OICR funds Fluorinov Pharma to develop drug for blood cancers
The drug, FV-162, is a highly potent, orally-delivered small molecule proteasome inhibitor with significant advantages over drugs currently used to treat multiple myeloma and some forms of Non-Hodgkin's lymphoma.
"Our investment in Fluorinov Pharma will move FV-162 towards the market by helping it to meet the preclinical requirements of Health Canada and the FDA," said Frank Stonebanks, vice president of commercialization and chief commercial officer of OICR. "This novel drug is very promising and could improve the quality of life and outcomes of patients with certain blood cancers."
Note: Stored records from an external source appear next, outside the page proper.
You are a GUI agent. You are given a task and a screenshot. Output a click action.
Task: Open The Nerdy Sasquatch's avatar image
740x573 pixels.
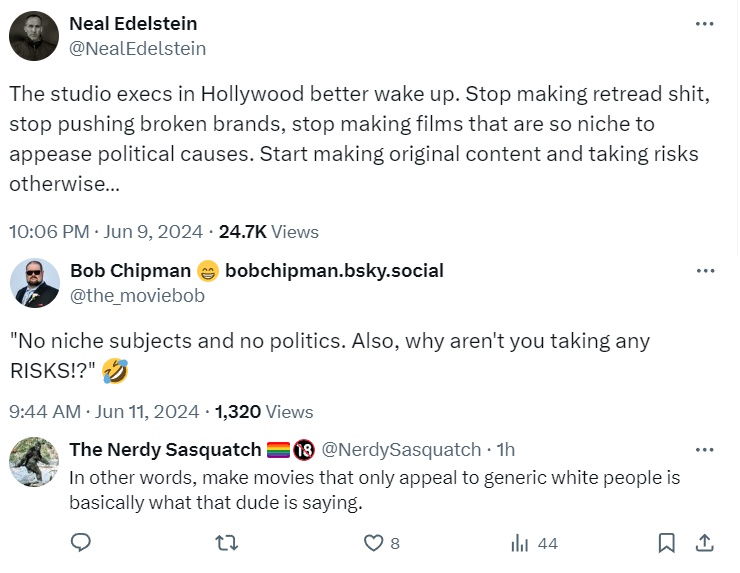coord(34,462)
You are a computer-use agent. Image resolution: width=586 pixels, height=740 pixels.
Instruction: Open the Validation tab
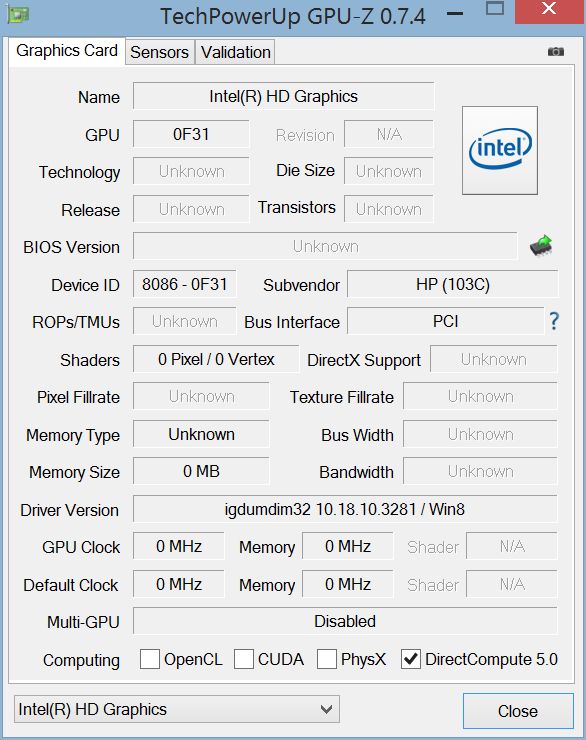[235, 52]
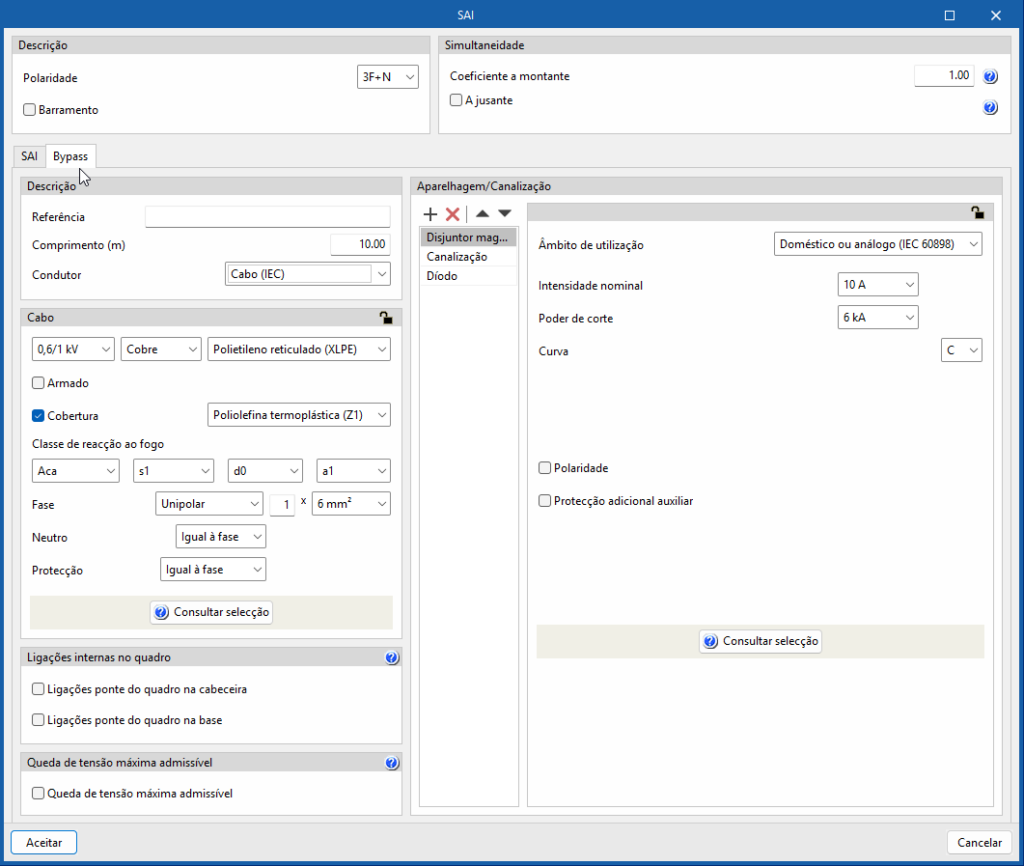Image resolution: width=1024 pixels, height=866 pixels.
Task: Open the Âmbito de utilização dropdown
Action: (878, 245)
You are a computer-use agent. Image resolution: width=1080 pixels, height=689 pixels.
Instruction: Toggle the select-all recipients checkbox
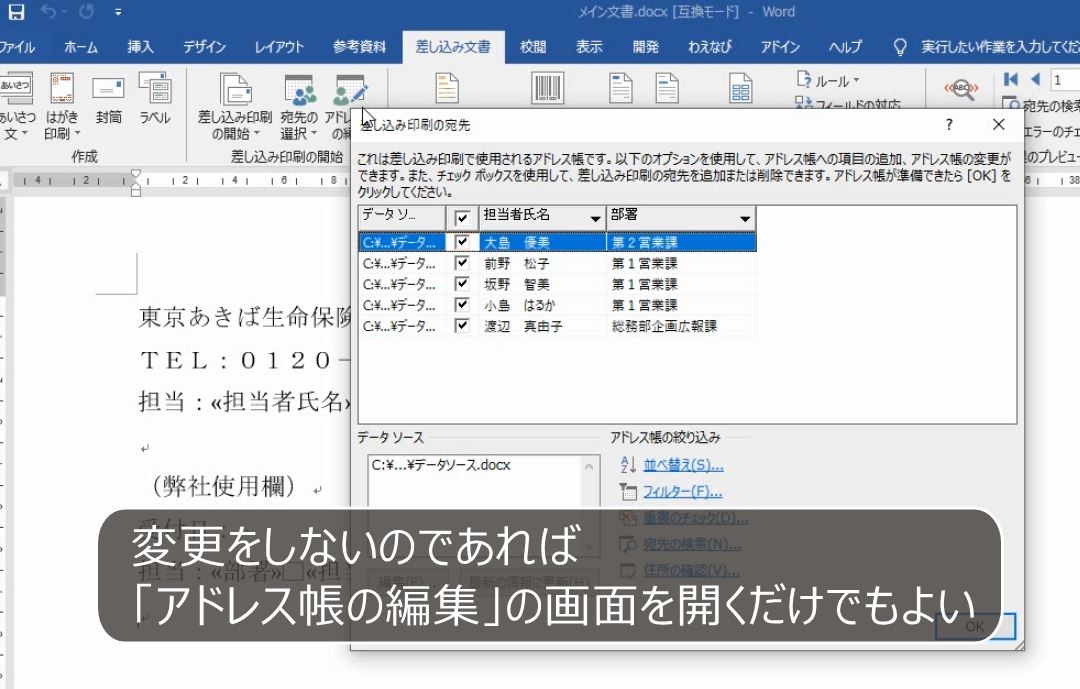461,217
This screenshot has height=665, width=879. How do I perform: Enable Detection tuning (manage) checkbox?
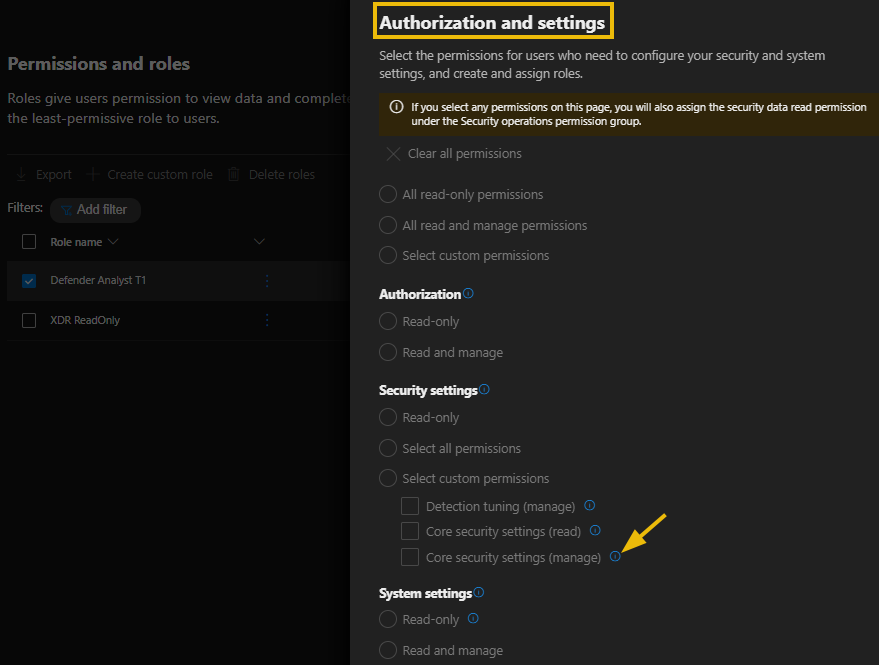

An important target for therapies treating blood cancers such as multiple myeloma is the proteasome, a part of the cell that recycles old proteins. While effective, the current proteasome inhibitor-based treatment is toxic and requires intravenous delivery. Additionally, some cancers develop resistance over time. FV-162 has the potential to vastly improve the current treatment because it has lower toxicity, can be taken orally and has shown to be effective against drug-resistant cancer cells in the laboratory.
OICR will support Fluorinov Pharma's development of FV-162 through its Intellectual Property Development and Commercialization (IPDC) fund, which was established to bridge the gap in the commercialization process between support from traditional public funding agencies and private investors.
In 2011, the criteria for receiving support from the IPDC Fund were expanded to include Ontario start-up companies with promising oncology intellectual property developed outside of academia. Fluorinov Pharma is the first company to receive funding under the new criteria.
"OICR's investment provides Fluorinov with not only funds to further develop FV-162, but also with the business expertise of OICR's commercialization group," said Dr. Malik Slassi, president and CSO, Fluorinov. "During this important transition to a clinical development company, we look forward to working with OICR to bring this candidate medicine to patients in need."